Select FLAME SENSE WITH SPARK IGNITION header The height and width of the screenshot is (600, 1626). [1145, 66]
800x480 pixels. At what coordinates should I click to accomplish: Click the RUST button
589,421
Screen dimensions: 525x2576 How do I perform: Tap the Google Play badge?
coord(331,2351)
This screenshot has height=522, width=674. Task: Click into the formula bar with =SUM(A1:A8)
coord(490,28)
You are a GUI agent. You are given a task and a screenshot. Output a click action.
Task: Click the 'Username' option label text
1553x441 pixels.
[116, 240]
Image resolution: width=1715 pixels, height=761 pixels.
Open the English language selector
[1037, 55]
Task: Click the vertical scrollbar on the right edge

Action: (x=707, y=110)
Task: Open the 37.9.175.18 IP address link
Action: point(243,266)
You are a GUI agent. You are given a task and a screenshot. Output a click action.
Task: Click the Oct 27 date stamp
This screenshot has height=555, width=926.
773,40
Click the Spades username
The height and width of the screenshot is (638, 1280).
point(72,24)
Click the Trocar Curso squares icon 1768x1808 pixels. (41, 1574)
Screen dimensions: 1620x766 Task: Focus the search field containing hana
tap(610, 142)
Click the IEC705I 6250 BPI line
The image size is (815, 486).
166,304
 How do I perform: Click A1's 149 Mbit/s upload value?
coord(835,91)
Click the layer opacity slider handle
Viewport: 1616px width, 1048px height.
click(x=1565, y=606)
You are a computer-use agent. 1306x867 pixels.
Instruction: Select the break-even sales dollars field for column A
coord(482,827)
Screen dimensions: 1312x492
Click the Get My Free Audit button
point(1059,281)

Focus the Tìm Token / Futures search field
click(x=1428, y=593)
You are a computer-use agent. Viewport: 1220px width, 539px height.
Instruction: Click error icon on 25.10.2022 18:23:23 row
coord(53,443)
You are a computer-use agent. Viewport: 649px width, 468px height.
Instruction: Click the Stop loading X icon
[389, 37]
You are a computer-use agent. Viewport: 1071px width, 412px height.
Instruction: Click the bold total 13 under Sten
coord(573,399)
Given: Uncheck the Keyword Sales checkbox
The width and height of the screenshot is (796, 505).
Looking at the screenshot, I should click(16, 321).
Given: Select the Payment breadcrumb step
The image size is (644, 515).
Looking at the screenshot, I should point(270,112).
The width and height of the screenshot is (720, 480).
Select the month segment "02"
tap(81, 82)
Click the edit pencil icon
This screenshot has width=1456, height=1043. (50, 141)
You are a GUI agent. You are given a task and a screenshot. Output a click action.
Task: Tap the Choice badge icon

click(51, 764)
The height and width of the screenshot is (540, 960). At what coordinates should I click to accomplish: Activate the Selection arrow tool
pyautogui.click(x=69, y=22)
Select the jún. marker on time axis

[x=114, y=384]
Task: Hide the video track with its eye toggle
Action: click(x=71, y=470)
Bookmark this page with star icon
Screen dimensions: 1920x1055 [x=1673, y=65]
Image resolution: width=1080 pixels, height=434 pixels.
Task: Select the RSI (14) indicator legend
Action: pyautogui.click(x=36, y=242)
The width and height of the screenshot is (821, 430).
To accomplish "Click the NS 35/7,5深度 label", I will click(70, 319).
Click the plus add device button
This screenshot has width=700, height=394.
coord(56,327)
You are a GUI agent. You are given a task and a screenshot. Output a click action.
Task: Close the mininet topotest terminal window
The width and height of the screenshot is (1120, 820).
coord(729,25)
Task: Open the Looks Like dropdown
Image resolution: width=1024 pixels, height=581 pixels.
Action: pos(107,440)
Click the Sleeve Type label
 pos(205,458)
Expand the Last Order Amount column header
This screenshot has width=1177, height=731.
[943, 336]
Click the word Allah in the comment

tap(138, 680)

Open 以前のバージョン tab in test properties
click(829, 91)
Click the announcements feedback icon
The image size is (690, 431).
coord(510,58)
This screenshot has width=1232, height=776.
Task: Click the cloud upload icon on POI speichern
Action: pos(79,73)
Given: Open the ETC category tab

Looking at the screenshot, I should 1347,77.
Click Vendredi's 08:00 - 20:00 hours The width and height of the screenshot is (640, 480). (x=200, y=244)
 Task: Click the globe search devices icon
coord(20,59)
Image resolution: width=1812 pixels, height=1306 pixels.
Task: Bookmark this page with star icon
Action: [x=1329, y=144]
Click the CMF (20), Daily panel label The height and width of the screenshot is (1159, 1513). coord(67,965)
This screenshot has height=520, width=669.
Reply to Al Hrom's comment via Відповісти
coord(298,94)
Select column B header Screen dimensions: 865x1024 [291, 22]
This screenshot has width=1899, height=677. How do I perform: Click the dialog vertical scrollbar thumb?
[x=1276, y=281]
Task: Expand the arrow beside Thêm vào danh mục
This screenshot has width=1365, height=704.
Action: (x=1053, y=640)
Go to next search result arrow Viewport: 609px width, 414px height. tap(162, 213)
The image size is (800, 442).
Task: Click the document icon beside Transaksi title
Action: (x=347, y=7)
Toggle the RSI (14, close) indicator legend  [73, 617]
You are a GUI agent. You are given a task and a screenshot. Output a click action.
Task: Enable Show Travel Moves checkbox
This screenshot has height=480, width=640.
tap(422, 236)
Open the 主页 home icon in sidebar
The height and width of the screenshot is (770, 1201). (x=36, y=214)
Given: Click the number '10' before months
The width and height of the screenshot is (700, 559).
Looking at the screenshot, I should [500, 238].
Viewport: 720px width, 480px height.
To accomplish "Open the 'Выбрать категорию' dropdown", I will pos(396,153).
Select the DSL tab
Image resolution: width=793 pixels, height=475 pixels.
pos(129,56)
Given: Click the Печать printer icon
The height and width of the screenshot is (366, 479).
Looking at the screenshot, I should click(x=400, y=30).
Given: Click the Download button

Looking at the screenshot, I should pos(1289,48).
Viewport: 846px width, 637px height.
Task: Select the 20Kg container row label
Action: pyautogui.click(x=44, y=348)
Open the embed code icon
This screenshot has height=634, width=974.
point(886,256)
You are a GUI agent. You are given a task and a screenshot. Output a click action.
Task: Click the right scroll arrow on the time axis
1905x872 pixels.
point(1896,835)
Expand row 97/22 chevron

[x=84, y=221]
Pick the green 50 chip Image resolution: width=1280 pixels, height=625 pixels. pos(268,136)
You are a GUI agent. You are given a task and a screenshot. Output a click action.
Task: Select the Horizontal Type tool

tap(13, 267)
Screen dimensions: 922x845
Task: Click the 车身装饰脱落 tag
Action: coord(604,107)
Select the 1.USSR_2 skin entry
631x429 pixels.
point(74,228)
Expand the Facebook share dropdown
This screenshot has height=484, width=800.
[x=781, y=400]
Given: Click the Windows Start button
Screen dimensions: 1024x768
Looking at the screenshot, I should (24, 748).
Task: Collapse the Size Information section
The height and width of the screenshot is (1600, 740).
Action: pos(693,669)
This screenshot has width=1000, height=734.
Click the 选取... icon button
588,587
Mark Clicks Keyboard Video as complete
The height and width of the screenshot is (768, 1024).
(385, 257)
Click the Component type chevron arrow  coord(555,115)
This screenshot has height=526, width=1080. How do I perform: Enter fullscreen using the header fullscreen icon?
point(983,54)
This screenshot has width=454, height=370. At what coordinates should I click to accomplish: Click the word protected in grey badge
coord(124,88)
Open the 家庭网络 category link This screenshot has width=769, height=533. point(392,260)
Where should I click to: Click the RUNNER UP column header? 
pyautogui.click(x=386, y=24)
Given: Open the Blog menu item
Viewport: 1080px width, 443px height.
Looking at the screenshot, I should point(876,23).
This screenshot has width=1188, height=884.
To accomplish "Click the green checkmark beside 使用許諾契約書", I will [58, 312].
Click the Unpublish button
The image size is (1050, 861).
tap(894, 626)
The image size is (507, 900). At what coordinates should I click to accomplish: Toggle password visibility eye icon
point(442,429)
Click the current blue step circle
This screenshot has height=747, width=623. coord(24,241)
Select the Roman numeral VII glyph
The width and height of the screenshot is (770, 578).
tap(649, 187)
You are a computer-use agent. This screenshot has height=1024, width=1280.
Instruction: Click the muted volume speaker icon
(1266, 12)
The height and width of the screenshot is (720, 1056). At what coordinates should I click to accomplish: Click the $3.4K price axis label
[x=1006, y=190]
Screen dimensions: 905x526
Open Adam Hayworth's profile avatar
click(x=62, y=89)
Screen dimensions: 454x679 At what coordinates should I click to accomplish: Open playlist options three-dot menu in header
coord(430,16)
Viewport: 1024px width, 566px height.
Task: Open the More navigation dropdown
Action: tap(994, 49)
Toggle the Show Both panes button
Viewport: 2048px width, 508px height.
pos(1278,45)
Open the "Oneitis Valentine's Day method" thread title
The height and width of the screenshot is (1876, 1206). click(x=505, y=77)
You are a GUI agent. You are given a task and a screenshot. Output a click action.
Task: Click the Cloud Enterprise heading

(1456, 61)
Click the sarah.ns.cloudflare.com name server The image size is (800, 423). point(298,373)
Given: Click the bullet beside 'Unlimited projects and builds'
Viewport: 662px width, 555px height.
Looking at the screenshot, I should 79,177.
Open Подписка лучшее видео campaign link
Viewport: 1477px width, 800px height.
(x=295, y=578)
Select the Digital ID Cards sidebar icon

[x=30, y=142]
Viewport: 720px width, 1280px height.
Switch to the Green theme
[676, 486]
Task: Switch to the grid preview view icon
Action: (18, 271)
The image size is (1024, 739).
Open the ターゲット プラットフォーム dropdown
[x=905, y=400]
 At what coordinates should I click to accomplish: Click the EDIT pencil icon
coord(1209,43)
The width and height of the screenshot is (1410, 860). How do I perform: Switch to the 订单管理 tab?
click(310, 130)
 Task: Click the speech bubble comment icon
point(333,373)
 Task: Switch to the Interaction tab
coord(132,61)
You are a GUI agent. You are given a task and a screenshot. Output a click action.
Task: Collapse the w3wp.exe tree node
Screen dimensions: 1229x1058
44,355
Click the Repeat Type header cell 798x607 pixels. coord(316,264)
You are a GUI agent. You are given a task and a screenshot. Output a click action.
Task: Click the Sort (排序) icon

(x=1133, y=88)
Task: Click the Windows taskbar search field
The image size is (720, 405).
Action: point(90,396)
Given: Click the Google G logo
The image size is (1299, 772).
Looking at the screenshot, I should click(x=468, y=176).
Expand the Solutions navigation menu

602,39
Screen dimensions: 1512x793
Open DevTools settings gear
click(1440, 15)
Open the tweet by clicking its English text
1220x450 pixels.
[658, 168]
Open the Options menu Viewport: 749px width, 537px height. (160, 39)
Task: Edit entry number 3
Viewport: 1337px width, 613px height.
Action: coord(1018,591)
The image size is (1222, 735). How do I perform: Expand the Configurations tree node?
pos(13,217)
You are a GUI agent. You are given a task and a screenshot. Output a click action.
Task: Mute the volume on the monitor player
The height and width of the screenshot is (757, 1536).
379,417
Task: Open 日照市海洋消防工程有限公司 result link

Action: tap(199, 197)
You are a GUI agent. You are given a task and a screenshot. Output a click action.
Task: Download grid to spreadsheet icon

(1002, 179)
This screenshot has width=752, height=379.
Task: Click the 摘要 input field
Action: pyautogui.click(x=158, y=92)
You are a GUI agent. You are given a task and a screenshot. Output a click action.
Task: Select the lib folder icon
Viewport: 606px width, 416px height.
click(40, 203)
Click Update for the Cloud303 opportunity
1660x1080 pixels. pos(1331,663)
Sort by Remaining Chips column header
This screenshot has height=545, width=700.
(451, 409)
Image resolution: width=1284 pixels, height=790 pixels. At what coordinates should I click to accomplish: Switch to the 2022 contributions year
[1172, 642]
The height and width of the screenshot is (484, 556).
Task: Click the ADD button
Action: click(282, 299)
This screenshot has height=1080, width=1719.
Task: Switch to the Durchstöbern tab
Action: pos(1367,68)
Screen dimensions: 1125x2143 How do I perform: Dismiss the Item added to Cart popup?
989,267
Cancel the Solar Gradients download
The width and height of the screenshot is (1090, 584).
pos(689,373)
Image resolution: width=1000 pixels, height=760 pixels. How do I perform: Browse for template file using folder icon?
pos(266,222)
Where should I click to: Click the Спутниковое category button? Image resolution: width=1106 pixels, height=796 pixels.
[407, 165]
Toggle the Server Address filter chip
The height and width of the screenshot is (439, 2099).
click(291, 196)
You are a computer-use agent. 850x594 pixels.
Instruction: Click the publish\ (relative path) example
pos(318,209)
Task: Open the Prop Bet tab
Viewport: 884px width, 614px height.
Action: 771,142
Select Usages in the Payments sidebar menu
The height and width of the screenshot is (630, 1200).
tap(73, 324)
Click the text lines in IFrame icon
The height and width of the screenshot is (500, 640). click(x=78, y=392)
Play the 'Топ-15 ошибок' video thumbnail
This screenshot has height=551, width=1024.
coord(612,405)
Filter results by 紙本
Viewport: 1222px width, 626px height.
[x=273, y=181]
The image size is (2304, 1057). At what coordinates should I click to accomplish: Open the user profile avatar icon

========================================================================

### Problem requirements
Through the line that contains "Click the Trocar", copy the material above exactly, beginning at its first line and including nothing more.

### Task output
Select FLAME SENSE WITH SPARK IGNITION header The height and width of the screenshot is (600, 1626). [1145, 66]
800x480 pixels. At what coordinates should I click to accomplish: Click the RUST button
589,421
Screen dimensions: 525x2576 How do I perform: Tap the Google Play badge?
coord(331,2351)
This screenshot has height=522, width=674. Task: Click into the formula bar with =SUM(A1:A8)
coord(490,28)
You are a GUI agent. You are given a task and a screenshot. Output a click action.
Task: Click the 'Username' option label text
1553x441 pixels.
[116, 240]
Image resolution: width=1715 pixels, height=761 pixels.
Open the English language selector
[1037, 55]
Task: Click the vertical scrollbar on the right edge

Action: (x=707, y=110)
Task: Open the 37.9.175.18 IP address link
Action: point(243,266)
You are a GUI agent. You are given a task and a screenshot. Output a click action.
Task: Click the Oct 27 date stamp
This screenshot has height=555, width=926.
773,40
Click the Spades username
The height and width of the screenshot is (638, 1280).
point(72,24)
Click the Trocar Curso squares icon 1768x1808 pixels. (41, 1574)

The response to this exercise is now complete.